Ce n’est pas ce que pense Jacques Bouveresse. Car ce philosophe, professeur au Collège de France, disparu en mai dernier, n’était pas seulement celui qui fit découvrir Wittgenstein en France, qui défendit la rationalité en général, et en particulier la rigueur démonstrative en philosophie, contre les auteurs contemporains qui s’en affranchissaient sans vergogne. Fin germaniste, grand connaisseur de la culture allemande, Jacques Bouveresse, depuis 2014, a consacré plusieurs travaux à Nietzsche, dont il avait fréquenté les textes tout sa vie.
Les foudres de Nietzsche et l’aveuglement des disciples montre sa familiarité profonde avec la montagne de fragments rédigés par l’auteur d’Ainsi parlait Zarathoustra. Tous les passages cités, qui sont abondants, ont été retraduits par Jacques Bouveresse. Son objectif n’est pas de « tout dire » sur Nietzsche (qui le pourrait ?), mais de remettre nettement en lumière certains traits majeurs de sa pensée, afin de dissiper des malentendus aujourd’hui largement répandus. Une visée polémique anime cette explication méthodique, qui s’organise autour de deux grands fils directeurs, qu’on peut globalement étiqueter « vérité » et « politique ».

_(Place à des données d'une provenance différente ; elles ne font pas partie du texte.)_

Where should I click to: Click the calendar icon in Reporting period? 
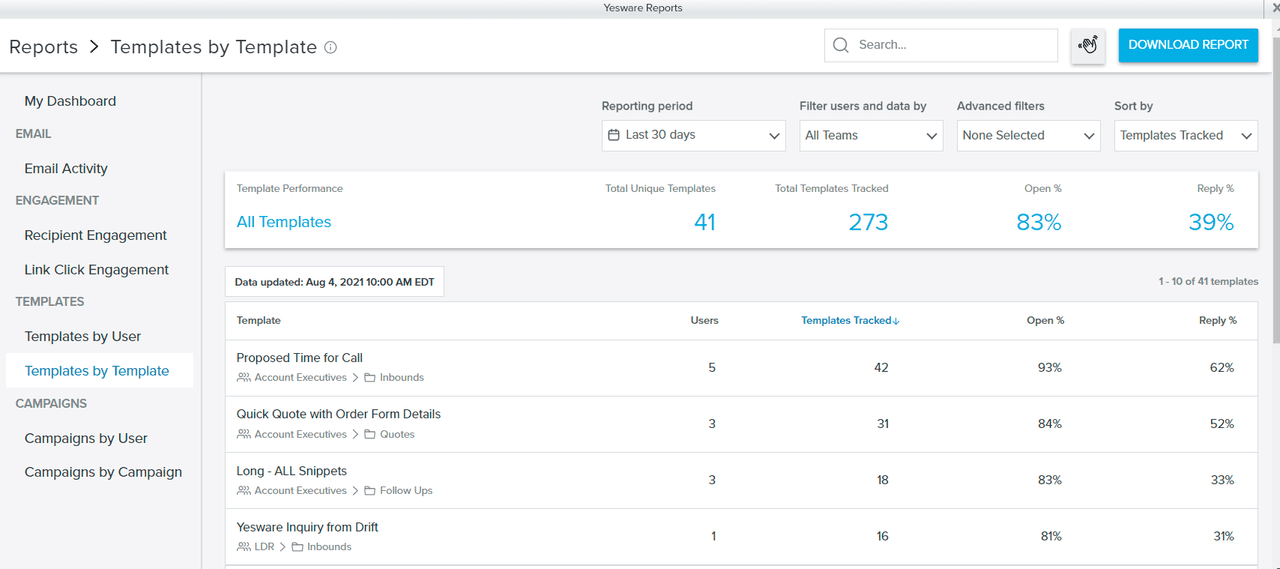(x=614, y=135)
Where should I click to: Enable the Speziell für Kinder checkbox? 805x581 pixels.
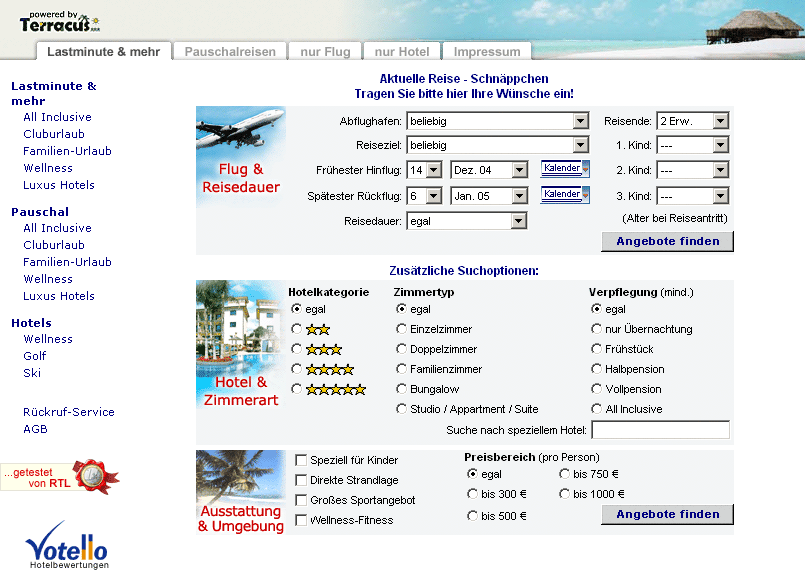click(301, 460)
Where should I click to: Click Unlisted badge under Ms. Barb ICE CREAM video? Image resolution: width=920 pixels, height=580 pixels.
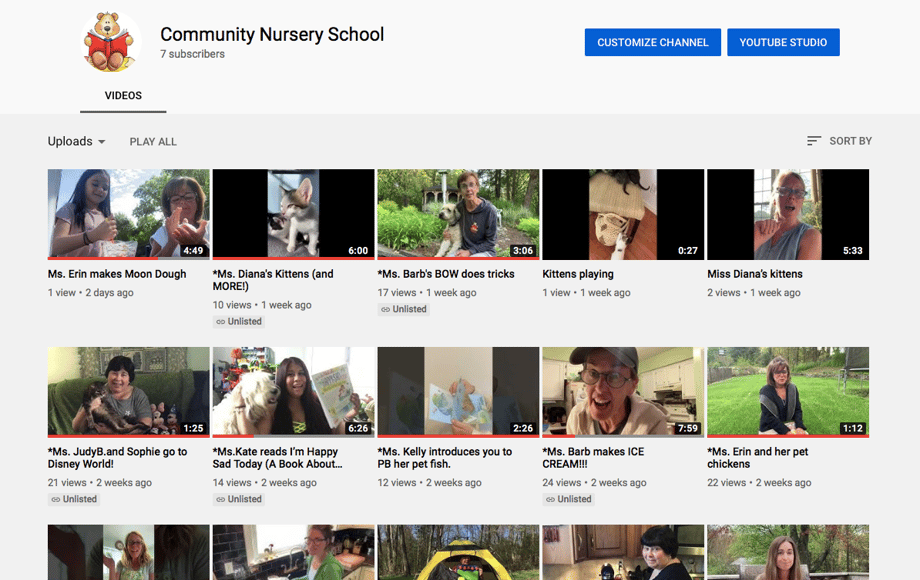569,499
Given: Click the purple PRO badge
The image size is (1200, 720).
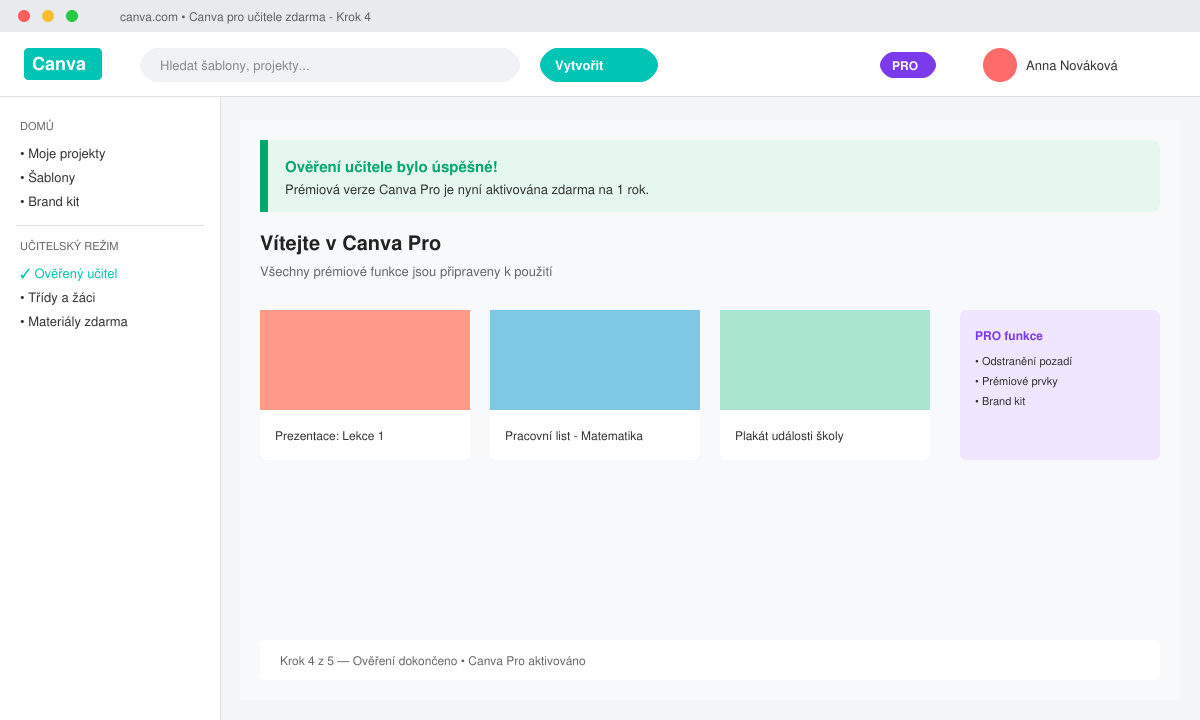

Gilles Deleuze, plus encore Michel Foucault, et bon nombre de leurs commentateurs actuels ont diversement présenté Nietzsche comme le grand fossoyeur de l’idée de vérité. Parce qu’il dénonce effectivement de profondes illusions dans les démarches qui se proclament objectives – sciences, logique et même philosophies – beaucoup ont conclu de cette critique radicale que l’abandon de toute exigence de vérité était désormais acquis. Grâce à Nietzsche la vérité aurait enfin cessé d’être un but suprême à atteindre et même une simple réalité. Elle se serait révélée effet de langage, et surtout pur rapport de pouvoir. Les philosophes pourraient et devraient doncs’en passer… et célébrer cette libération !

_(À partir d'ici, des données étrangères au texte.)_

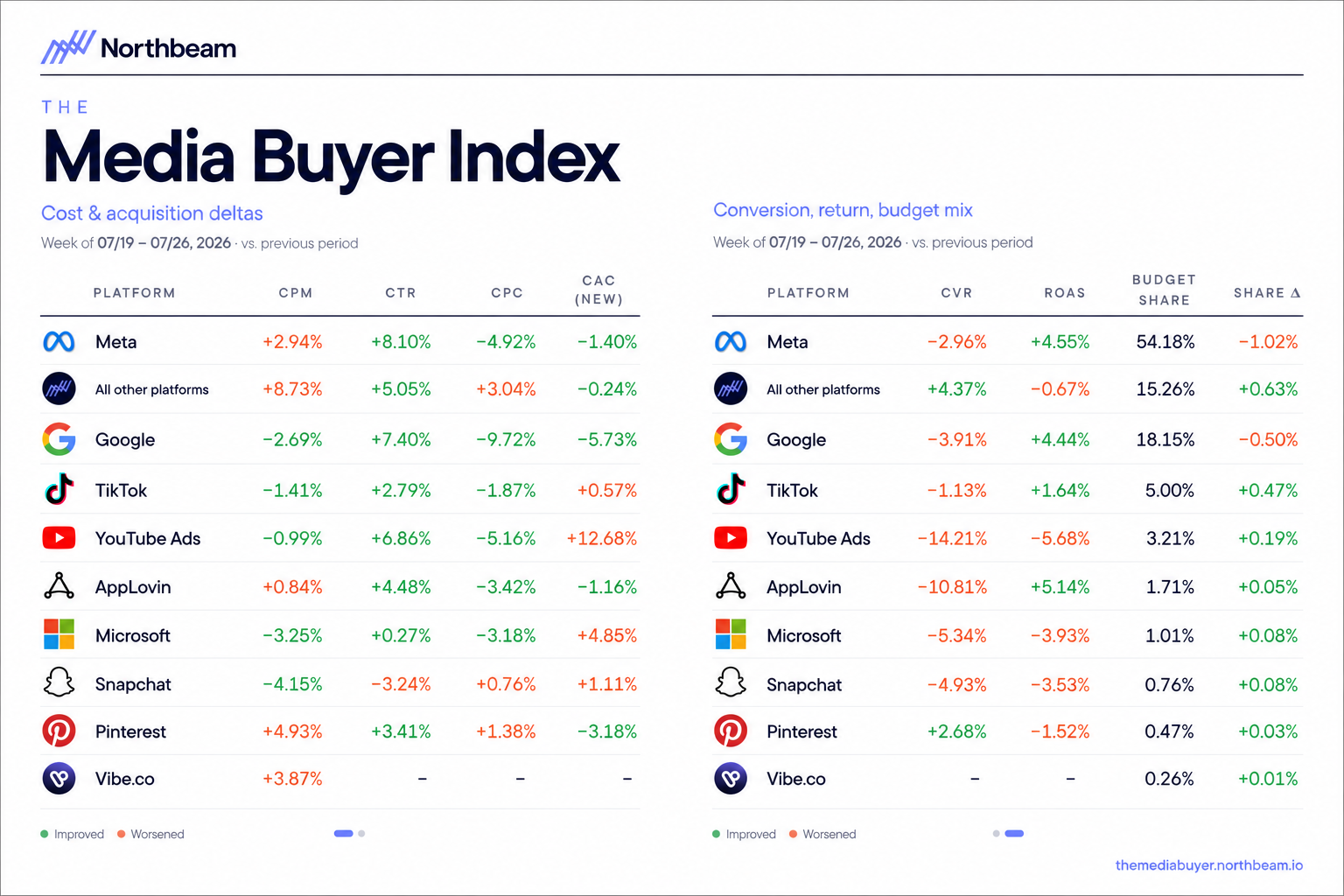The height and width of the screenshot is (896, 1344).
Task: Select the Snapchat ghost icon on left
Action: [59, 682]
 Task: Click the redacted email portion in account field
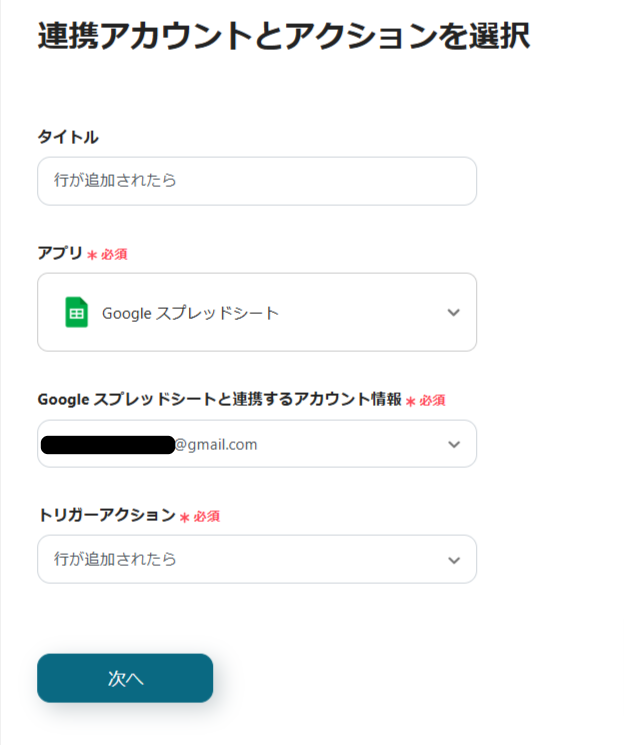point(108,444)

Jacques Bouveresse rappelle combien rien n’est si simple. Car Nietzsche, d’un bout à l’autre de son existence, persiste à faire du devoir de chercher la vérité sa tâche unique, et la seule justification de tout périple philosophique. Mais sa vérité ne répond pas aux définitions habituelles. Elle se mesure avant tout au courage nécessaire pour se défaire radicalement de toutes les illusions qui réconfortent. Pour l’entrevoir, souffrir est inévitable, car la vérité peut être « effrayante et laide ». On ne saurait donc confondre la critique des conceptions habituelles de la vérité, que Nietzsche mène impitoyablement, avec l’affirmation de son inexistence ou le renoncement à sa recherche.

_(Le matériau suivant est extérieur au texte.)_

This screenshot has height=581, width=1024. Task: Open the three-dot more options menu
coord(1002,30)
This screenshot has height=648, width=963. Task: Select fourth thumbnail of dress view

La question politique constitue l’autre fil directeur de l’analyse, axée sur la conception que Nietzsche se fait du pouvoir et de l’histoire. Sur ce point crucial, pas moyen, selon Bouveresse, d’écarter ni de minimiser le fait que seul le qualificatif de « réactionnaire » convient à l’ensemble des affirmations réitérées où Nietzsche se montre explicitement « anti-libéral, antidémocrate, antisocialiste. » Loin d’être anarchiste, ou même politiquement neutre, sa pensée glorifie la vie conçue comme une guerre perpétuelle « où les faibles doivent périr ».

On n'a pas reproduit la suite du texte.